You started writing really weird conflated stuff. What do fees have to do with transaction syntax? ... The amount of fees doesn't change the syntax, so doesn't require change of the version.
Sorry, I don't understand your objections.
There are no "meta-rules" that specify what the validity rules can be. They are not limited to "syntax", whatever that means. Any computable predicate on bit strings could in principle be a validity rule, as long as it does not completely break the system.
Right now there are no validiy rules that refer to fees. The minimum fee, like the Pirate Code, "is more what you'd call 'guideline' than actual rule"; each miner decides whether to require it (or even to require more than it). But the minimum
could be made into a validity rule. the difference woudl be that each miner would not only impose it on his blocks, but also reject blocks solved by other miners that contain transactions that pay less than that fee.
The version field should be used to clearly describe syntax rules governing the transaction format.
As I wrote, this cannot be guaranteed. If a fork (rule change) was executed to fix a bug or prevent an attack, the miners cannot continue to use the old rules for transactions that have the old version tag; that would negate the purpose of the fork. They must reject such transactions.
So, it is not safe to retain signed but unconfirmed transactions without broadcasting them.
I'm still unsure why we started talking about fees in this thread. The fees enter the consensus validity rules only when verifying that they aren't negative. The fees have to be positive or zero. The value of fees is only used when priority-sorting the already verified transactions.
Also, I don't believe in the existence of non-fixable bugs in the old rules that "fork (rule change) was executed to fix a bug or prevent an attack, the miners cannot continue to use the old rules for transactions that have the old version tag".
Edit: Getting back to the original argument:
Pre-signed but unbroadcast or unconfirmed transactions seem to be a tough problem.
I disagree on the "tough" part. In my opinion this is less difficult than DOSbox/Wine on Linux or DOS subsystem in Windows 32 (and Itanium editions of Windows 64). It is more of the problem how much energy to spend on scoping the required area of backward compatibility and preparing/verifying test cases.
Perhaps the DOS/Windows argument wasn't the best.

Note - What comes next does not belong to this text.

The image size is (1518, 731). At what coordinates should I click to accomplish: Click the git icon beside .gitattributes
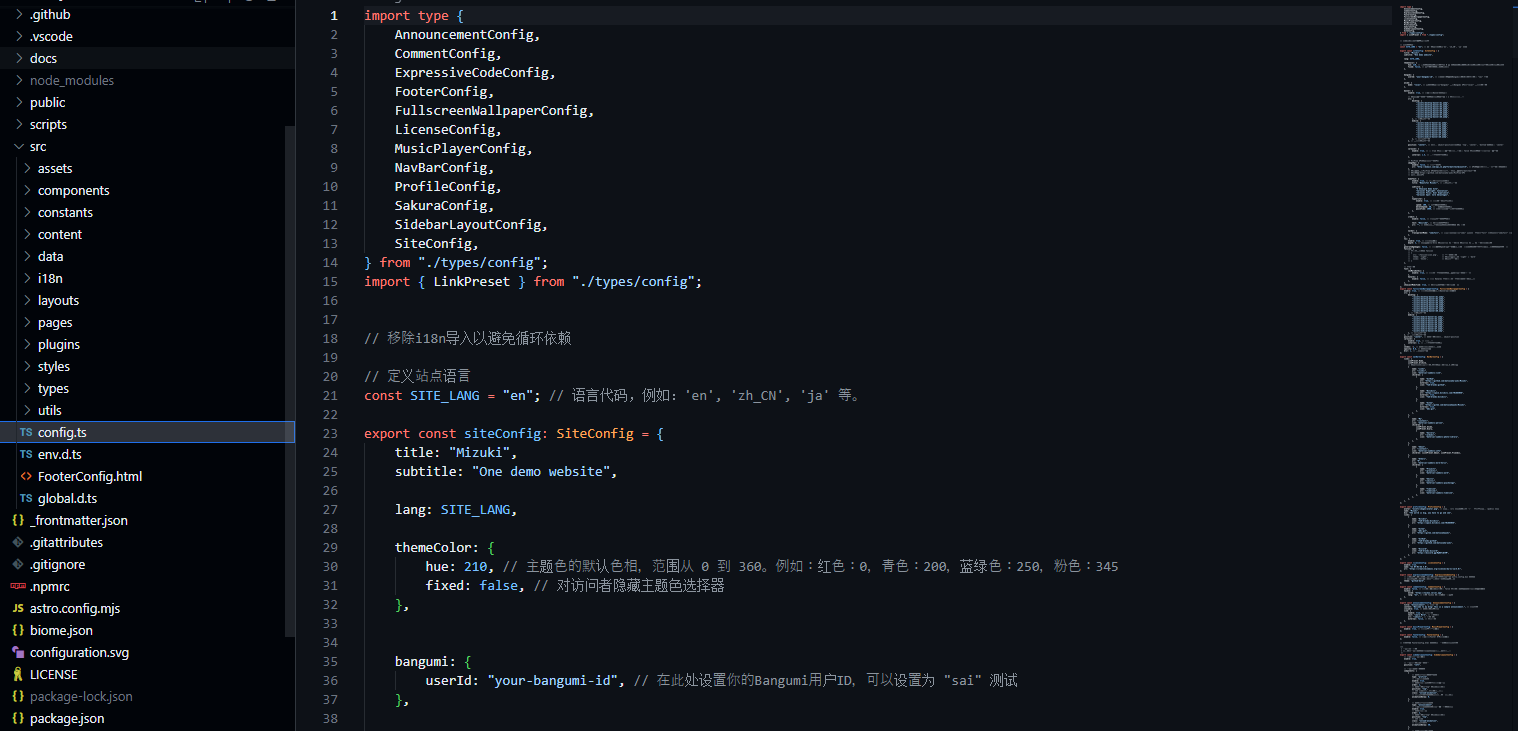click(18, 542)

The better, but less well known, example would be mainframe disk device drivers. They easily cover old-style devices with interfaces designed in late 1960. The hardware implementations are "frozen" in the sense that nobody changes the relevant hardware logic anymore. It is just a small sub-area in the modern VLSI chips that implements exactly the same logic as the old TTL-style disk interface controller.
Nobody designs or writes an interface that is sprinkled with conditional logic to handle the old protocols (
if () then {} else {}). There's one time inquiry to verify the protocol version used and then all operations are handled through indirection (e.g.
(*handle_read[versn])(...).
Same idea could be applied to Bitcoin if the version field would be appropriately changed both in blocks and transactions.